Your task is to retype, exactly and only, the lines from the one containing "Image resolution: width=648" to the final line of the entries, leaving out all pictures.
═══ Material for the task ═══
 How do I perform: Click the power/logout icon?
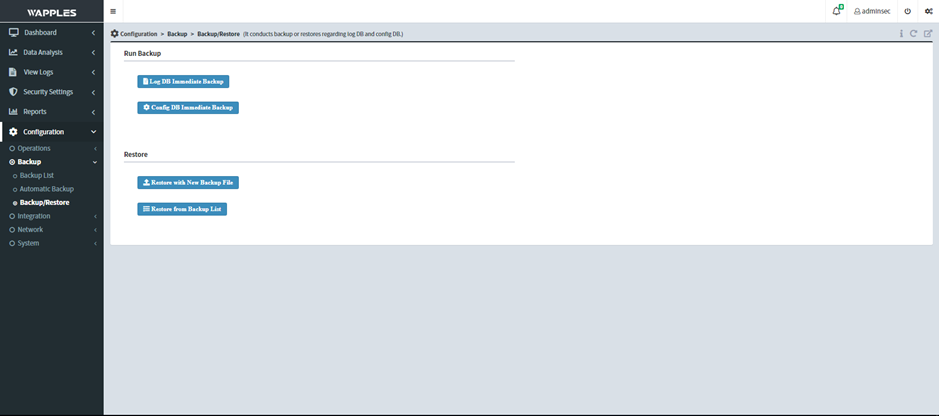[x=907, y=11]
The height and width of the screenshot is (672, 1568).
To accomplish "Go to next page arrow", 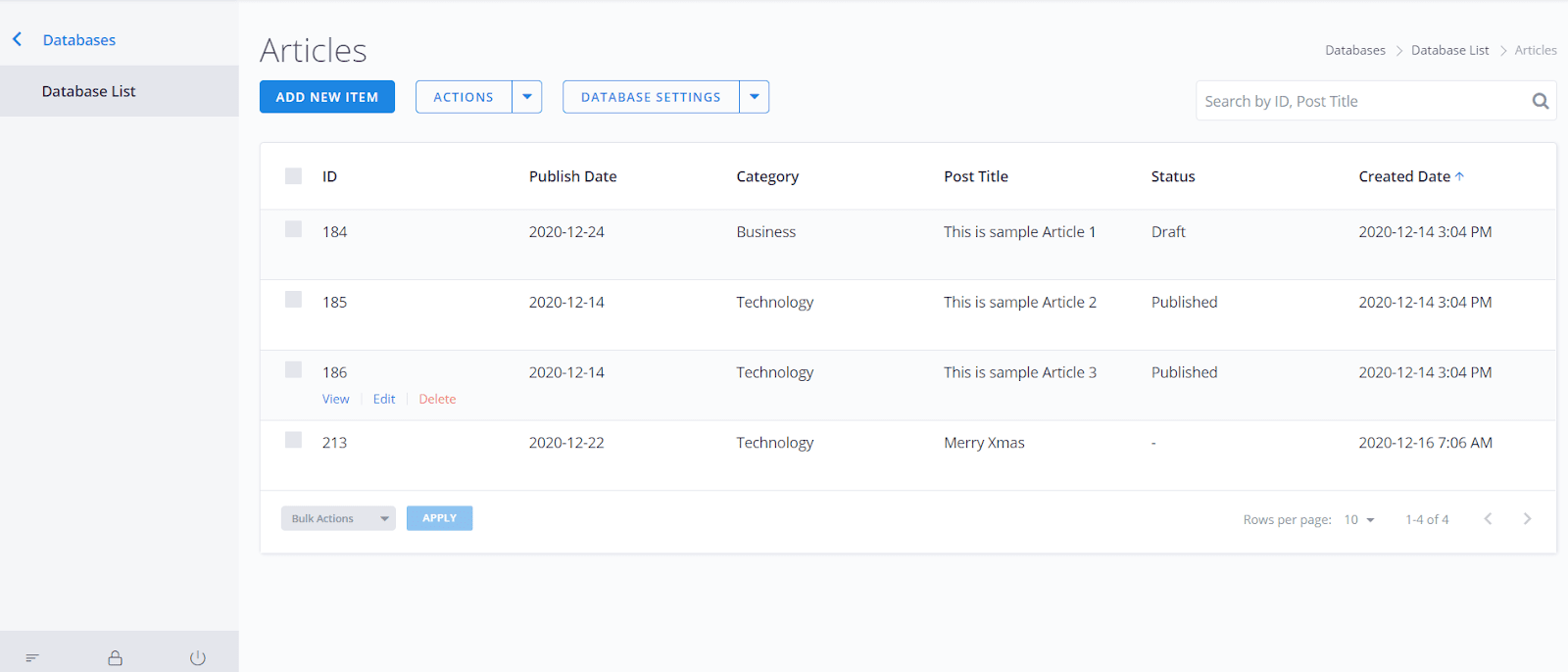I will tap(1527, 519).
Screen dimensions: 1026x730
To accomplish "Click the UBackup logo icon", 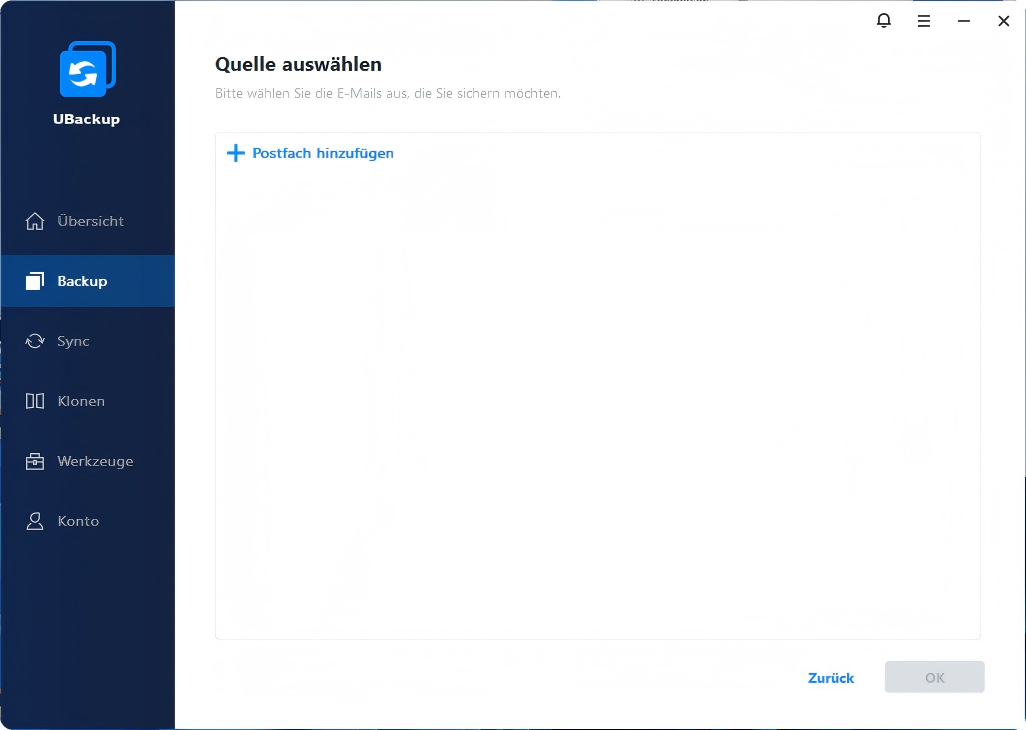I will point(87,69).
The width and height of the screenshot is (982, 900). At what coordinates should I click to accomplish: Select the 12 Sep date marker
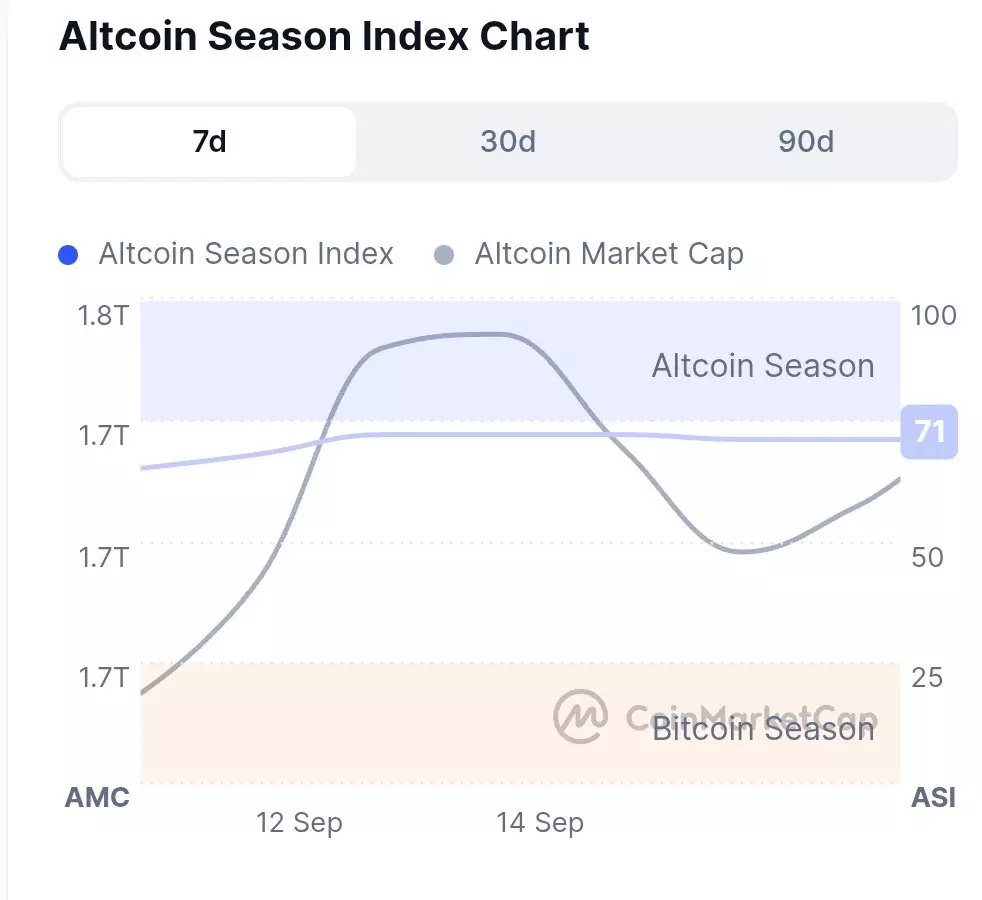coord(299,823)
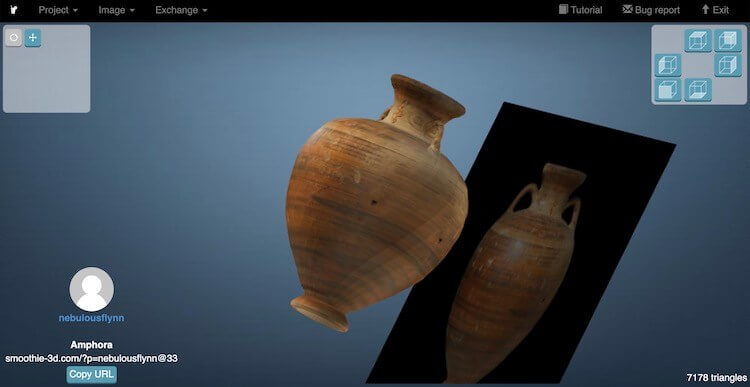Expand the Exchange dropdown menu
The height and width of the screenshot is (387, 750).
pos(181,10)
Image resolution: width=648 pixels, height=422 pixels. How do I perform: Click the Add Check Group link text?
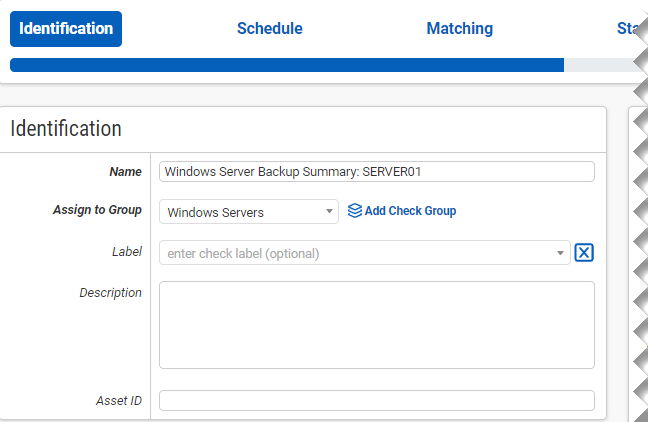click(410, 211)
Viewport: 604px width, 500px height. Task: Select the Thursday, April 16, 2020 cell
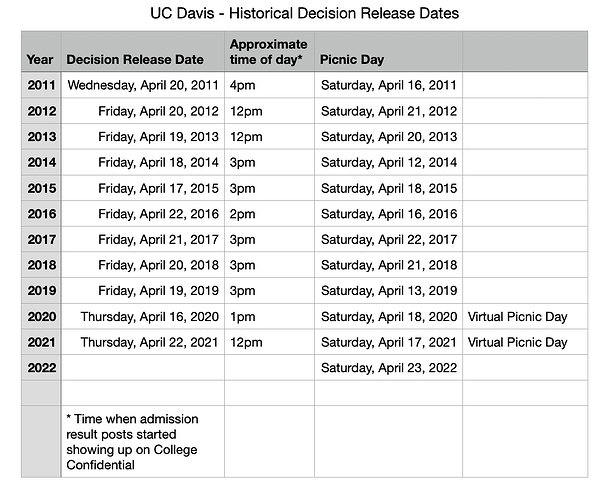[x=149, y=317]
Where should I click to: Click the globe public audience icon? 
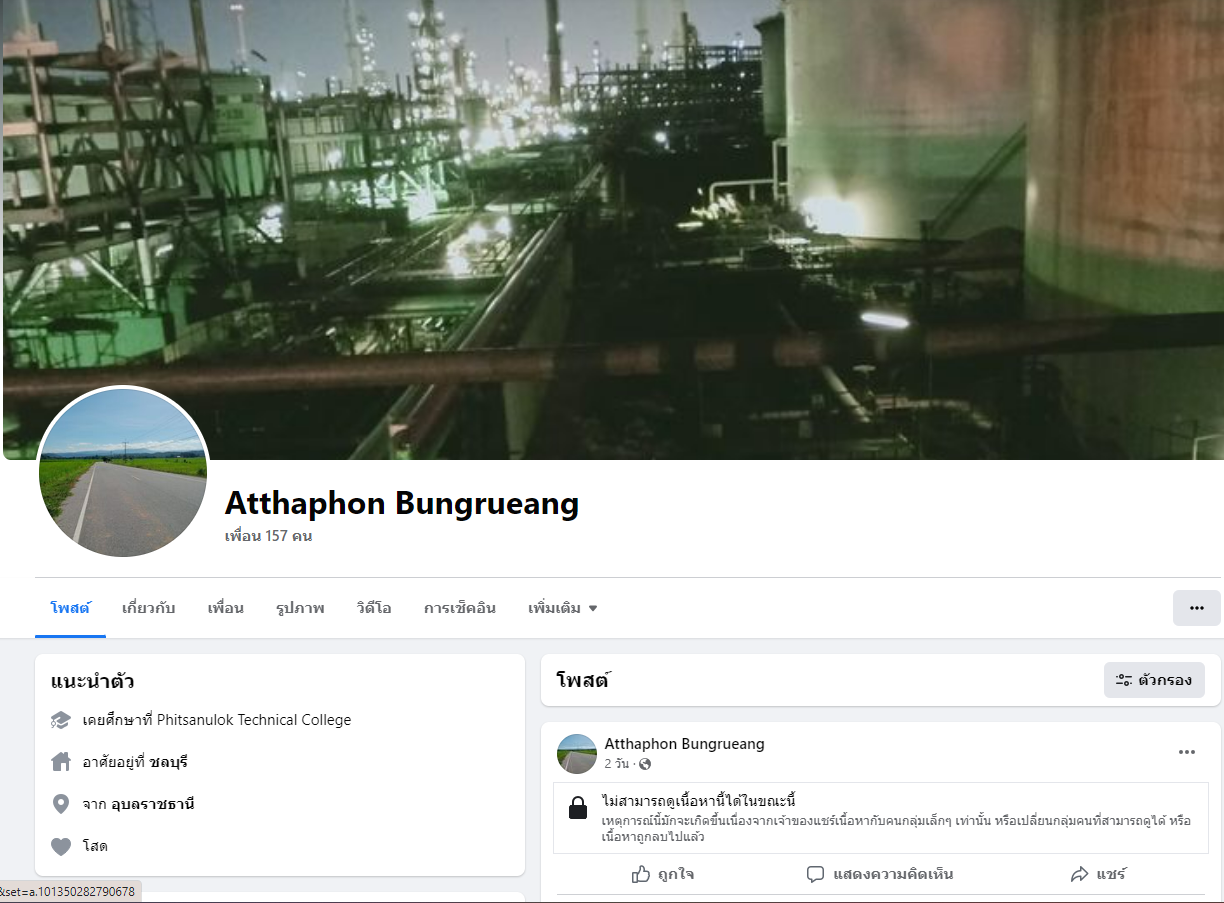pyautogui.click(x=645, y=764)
═══
Response box:
Image resolution: width=648 pixels, height=422 pixels. How do I perform: Click the Add Check Group link text?
click(410, 211)
Viewport: 604px width, 500px height. Task: Select the Thursday, April 16, 2020 cell
[x=149, y=317]
Where should I click to: Click the globe public audience icon? 
pyautogui.click(x=645, y=764)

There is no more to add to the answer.